Language models are great with words, but budgets need numbers. Our benchmark revealed a gap that general-purpose AI still can't close.

In our latest research, one of the world’s most widely used large language models confidently reported that a user spent over $28,000 on bills last month. The actual total? Just over $3,000.
That’s a $25,000 error, delivered with total confidence. As people increasingly use LLMs like ChatGPT and Claude for everyday tasks, including financial advice, mistakes like this can have serious real-world consequences. We set out to measure how often (and how badly) standalone language models get money questions wrong—and how a purpose-built agent architecture can close the gap.
If your AI can’t add, you probably shouldn’t ask it to manage your budget.
LLMs like OpenAI’s GPT-4o and Google’s Gemini now field questions on everything from poetry to portfolio management. According to research we conducted in early 2025, one in four Americans already uses a general-purpose LLM for financial advice. Increasingly, apps such as ChatGPT and Claude allow users to upload files, such as PDFs or spreadsheets, and ask questions about the contents. But how well can they actually extract and interpret that data?
General-purpose LLMs excel at what they’re built for: generating plausible-sounding text based on patterns in their training data. When precision is nonnegotiable, however, LLMs alone fall short. They lack true mathematical reasoning and rely on learned associations, not grounded computation. But tasks like budgeting, cash flow analysis, and transaction classification demand exact numbers and domain-specific context, highlighting the need for agentic systems that can do more than generate fluent text.
To quantify the gap, we benchmarked our specialized AI financial assistant Cleo against three leading general-purpose LLMs: GPT-4o (OpenAI), Gemini Flash 2.5 (Google), and Claude Sonnet 4 (Anthropic).
Each model was tasked with answering representative budgeting questions using a dataset of 129 real transactions, representing $29,502 in inflows and $29,958 in outflows for the month. Our test queries reflected the types of questions real users ask when managing their money. These questions go beyond simple lookups, requiring multi-step aggregation, time-based grouping, and merchant-level analysis.

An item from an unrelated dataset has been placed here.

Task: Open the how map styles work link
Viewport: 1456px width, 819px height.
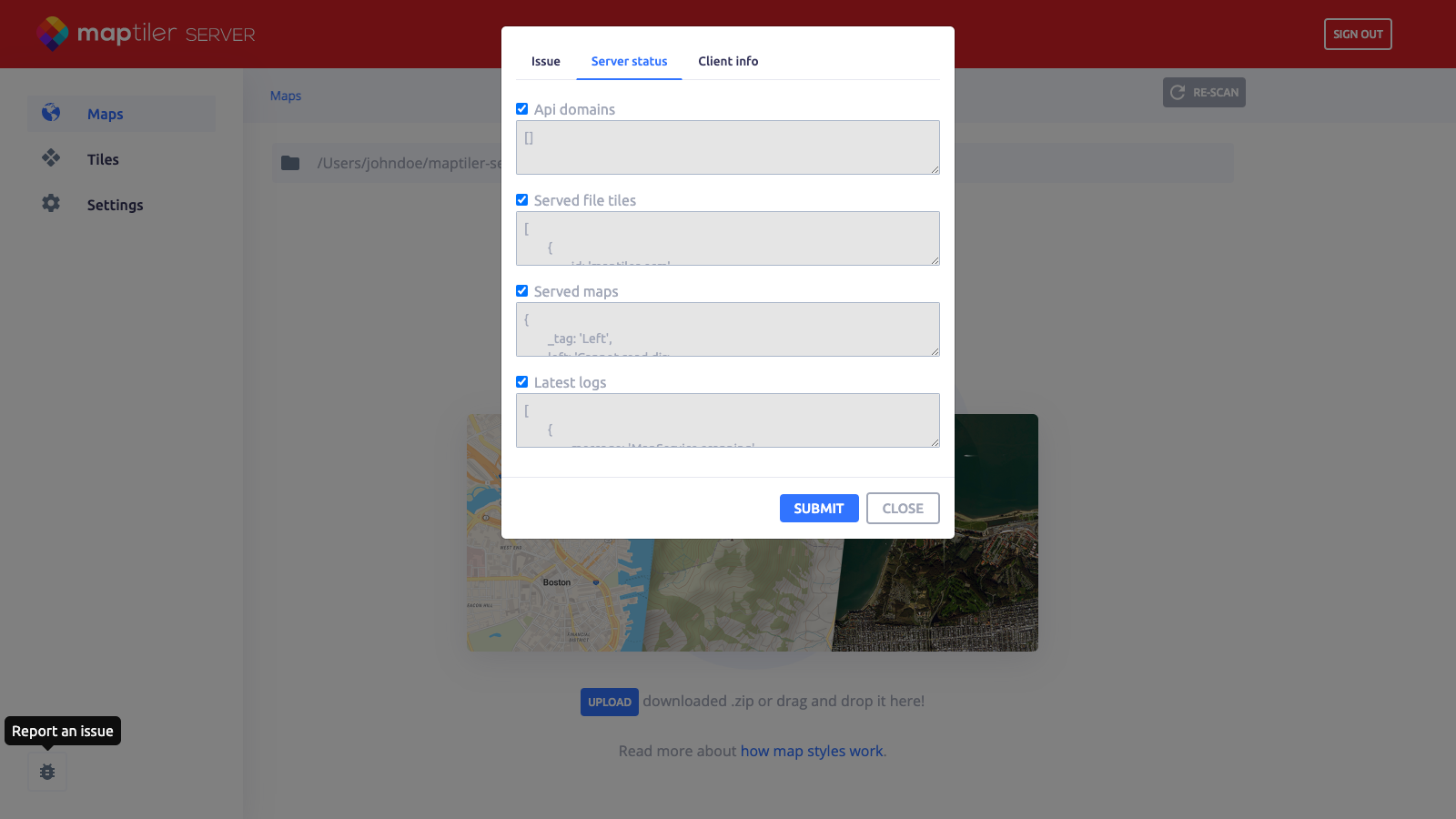Action: tap(812, 751)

We asked each evaluated model to answer these benchmark questions.
These questions reflect real user needs, such as identifying spending patterns, comparing income to expenses, and understanding financial behavior across merchants and over time. We scored each model on accuracy, aiming to assess whether it could be trusted to answer realistic financial questions correctly.
The difference was clear. Across all six benchmark questions and 21 total data points, Cleo’s agentic system answered 17 correctly (81%), compared to 13 for GPT-4o, 7 for Claude Sonnet 4, and 6 for Gemini Flash 2.5.

These gaps weren’t limited to edge cases or ambiguous prompts. General-purpose LLMs returned wildly inaccurate answers even on fundamental questions, like “What was my total bill spend last month?” In one case, Gemini overestimated spending on bills by nearly $26,000, reporting $28,813 instead of the correct $3,047.

Only Cleo's agent-based system returned accurate results for both bill spend and percentage of income.
The gap comes down to architecture. When used alone, general-purpose LLMs try to answer financial queries using only internal representations, or statistical associations learned during training. In contrast, Cleo operates as an agentic system that routes all calculations through deterministic tools built for financial data. The LLM’s role is strictly interpretive—parsing the query, formatting the output—not doing the math. This separation of responsibilities eliminates a major failure mode: the mathematical hallucinations that plague standalone, general-purpose LLMs.
While Cleo outperformed general-purpose models across the board, some challenges remain, especially in nuanced classification tasks. One difficult case for every system we tested was categorizing one-off transfers, such as reimbursements between friends. Accurately categorizing such transactions requires context-sensitive labeling and judgment, and it remains an open challenge for both Cleo and general-purpose LLMs. While our architecture is well designed for minimizing mathematical hallucinations, improving transaction classification is an active area of development as we scale Cleo’s capabilities.
The difference isn’t just in the answers, but in how the system gets there.
Financial coaching inherently demands precision. Digital financial products promise accuracy and actionable guidance, and AI tools need to meet the same bar. Because general-purpose LLMs are mainly optimized for fluent language, they introduce error classes that would be unacceptable in any production-grade financial system, including hallucinated figures, faulty aggregations, and misleading correlations.
Cleo is built differently. Our agentic architecture delegates calculations and categorization to well-tested, domain-specific tools, while the LLM layer is used to interpret user intent and generate responses. By separating interpretation from computation, Cleo produces answers that are grounded in real data and controlled logic, not probabilistic guesswork.
The next generation of financial software will require reliability by design. General-purpose models weren’t built for that, but Cleo is. With an agentic, tool-augmented architecture, we can ensure accuracy while providing the contextual, personalized coaching people need.